The interfacial adhesion between polymer and nanofiller plays an important role in affecting the properties of nanocomposites. The detailed relationship between interfacial adhesion and bulk properties, however, is unclear. In this work, we developed an atomic force microscopy (AFM)-based abrasive scanning methodology, as applied to model laminate systems, to probe the strength of interfacial adhesion relevant to poly(ethylene terephthalate) (PET)/graphene or clay nanocomposites. Graphite and mica substrates covered with ∼2 nm thick PET films were abrasively sheared by an AFM tip as a model measurement of interfacial strength between matrix PET and dispersed graphene and clay, respectively. During several abrasive raster-scan cycles, PET was shear-displaced from the scanned region. At temperatures below the PET glass transition, PET on graphite exhibited abrupt delamination (i.e., full adhesive failure), whereas PET on mica did not; rather, it exhibited a degree of cohesive failure within the shear-displaced layer. Moreover, 100-fold higher force scanning procedures were required to abrade through an ultimate "precursor" layer of PET only ∼0.2-0.5 nm thick, which must be largely disentangled from the matrix polymer. Thus, the adhesive interface of relevance to the strength of clay-filler nanocomposites is between matrix polymer and strongly bound polymer. At 90 °C, above the bulk PET glass transition temperature, the PET film exhibited cohesive failure on both graphite and mica. Our results suggest that there is little difference in the strength of the relevant interfacial adhesion in the two nanocomposites within the rubbery dynamic regime. Further, the bulk mechanical properties of melt mixed PET/graphene and PET/clay nanocomposites were evaluated by dynamic mechanical analysis. The glassy dynamic storage modulus of the PET/clay nanocomposite was higher than that of PET/graphene, correlating with the differences in interfacial adhesion probed by AFM.

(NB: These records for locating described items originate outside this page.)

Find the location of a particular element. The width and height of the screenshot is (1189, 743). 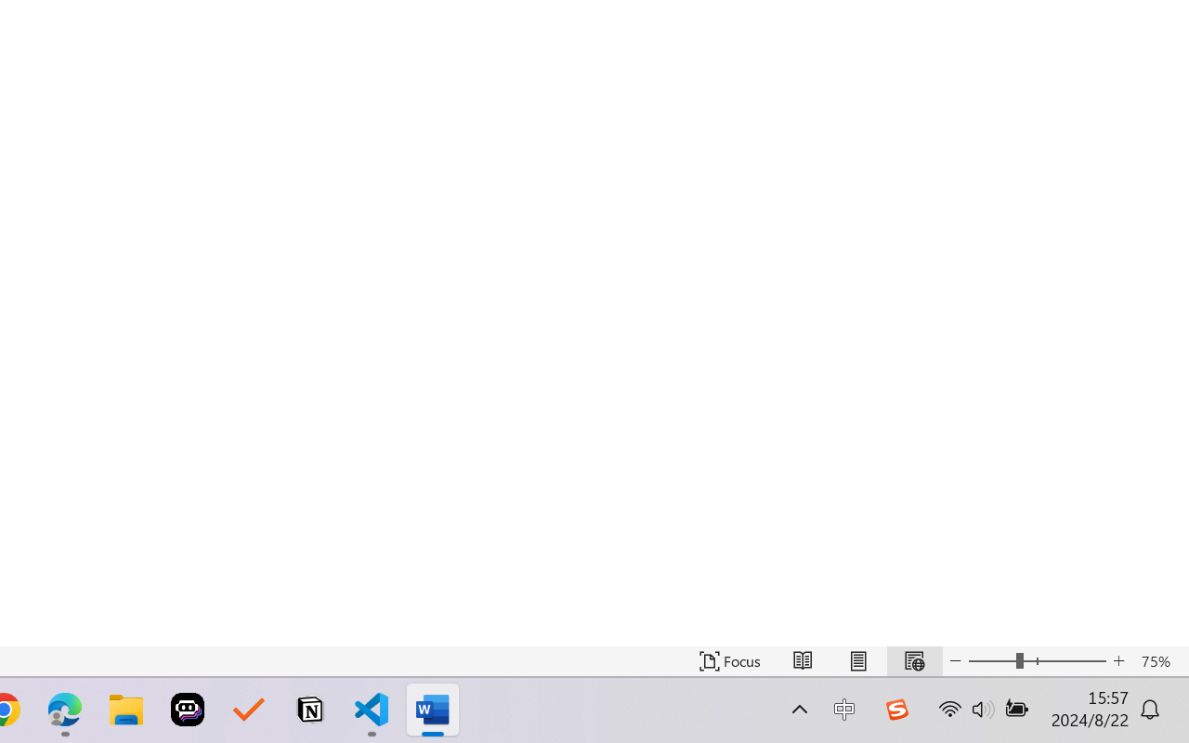

'Read Mode' is located at coordinates (802, 660).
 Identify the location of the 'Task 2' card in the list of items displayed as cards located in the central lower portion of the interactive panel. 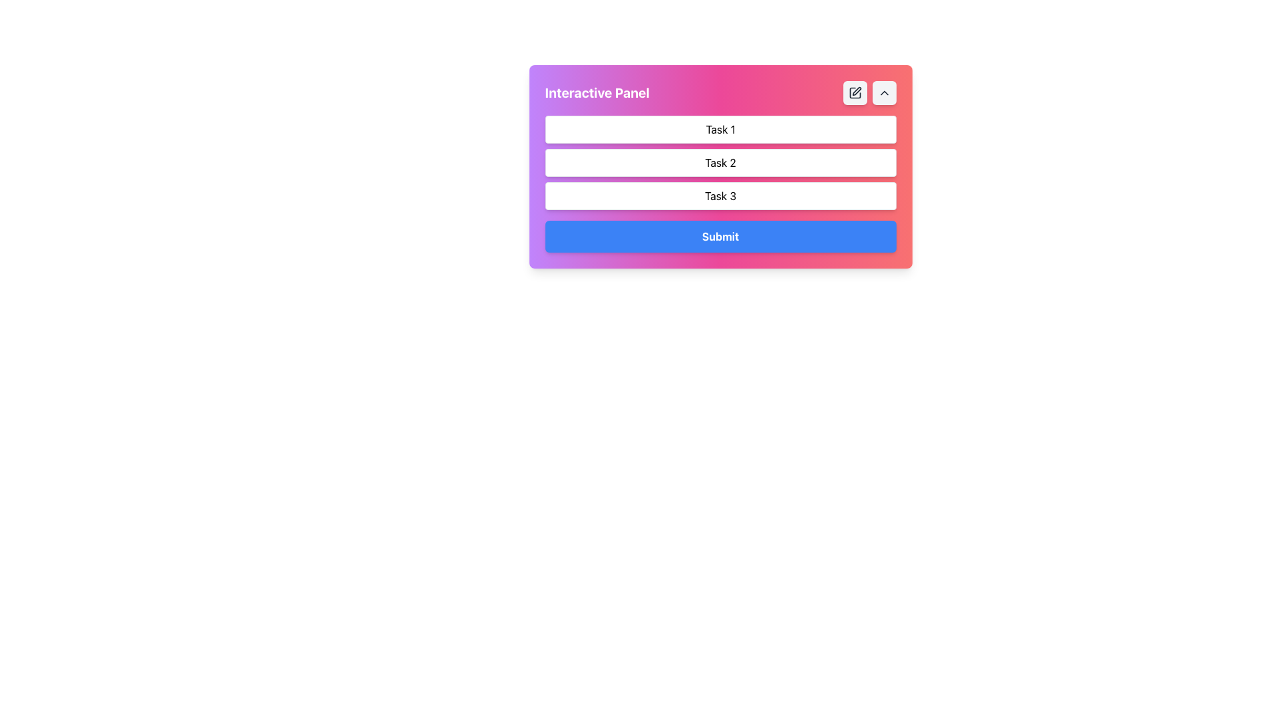
(720, 162).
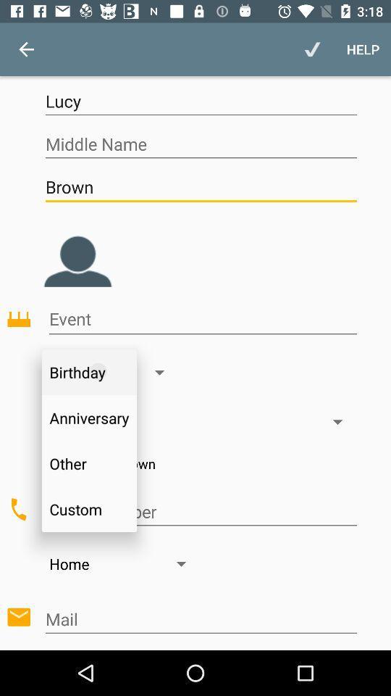 This screenshot has height=696, width=391. What do you see at coordinates (202, 319) in the screenshot?
I see `the icon above birthday icon` at bounding box center [202, 319].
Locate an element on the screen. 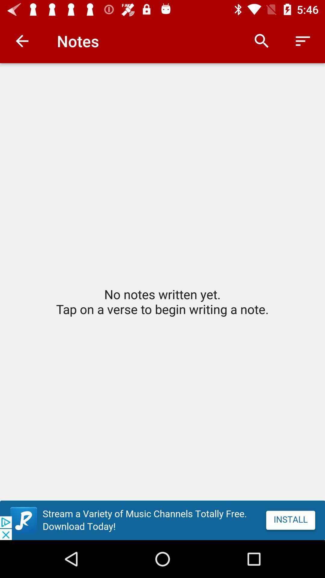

聚合物与纳米填料之间的界面粘附在影响纳米复合材料性能方面起着重要作用。然而,界面粘附与整体性能之间的详细关系尚不清楚。在这项工作中,我们开发了一种基于原子力显微镜(AFM)的研磨扫描方法,应用于模拟层压系统,以探测与聚对苯二甲酸乙二酯(PET)/石墨烯或粘土纳米复合材料相关的界面粘附强度。覆盖有2 nm厚PET薄膜的石墨和云母基底分别被AFM针尖进行研磨剪切,作为基质PET与分散的石墨烯和粘土之间界面强度的模型测量。在几个研磨光栅扫描循环中,PET从扫描区域发生剪切位移。在低于PET玻璃化转变温度时,石墨上的PET表现出突然分层(即完全粘附失效),而云母上的PET则没有;相反,它在剪切位移层内表现出一定程度的内聚破坏。此外,需要100倍更高的力扫描程序才能磨穿仅0.2 - 0.5 nm厚的PET最终“前体”层,该层必须与基质聚合物大量解缠结。因此,与粘土 - 填料纳米复合材料强度相关的粘附界面位于基质聚合物与强结合聚合物之间。在90°C,高于PET本体玻璃化转变温度时,PET薄膜在石墨和云母上均表现出内聚破坏。我们的结果表明,在橡胶态动态范围内,两种纳米复合材料中相关界面粘附强度几乎没有差异。此外,通过动态力学分析评估了熔融共混的PET/石墨烯和PET/粘土纳米复合材料的整体力学性能。PET/粘土纳米复合材料的玻璃态动态储能模量高于PET/石墨烯,这与AFM探测的界面粘附差异相关。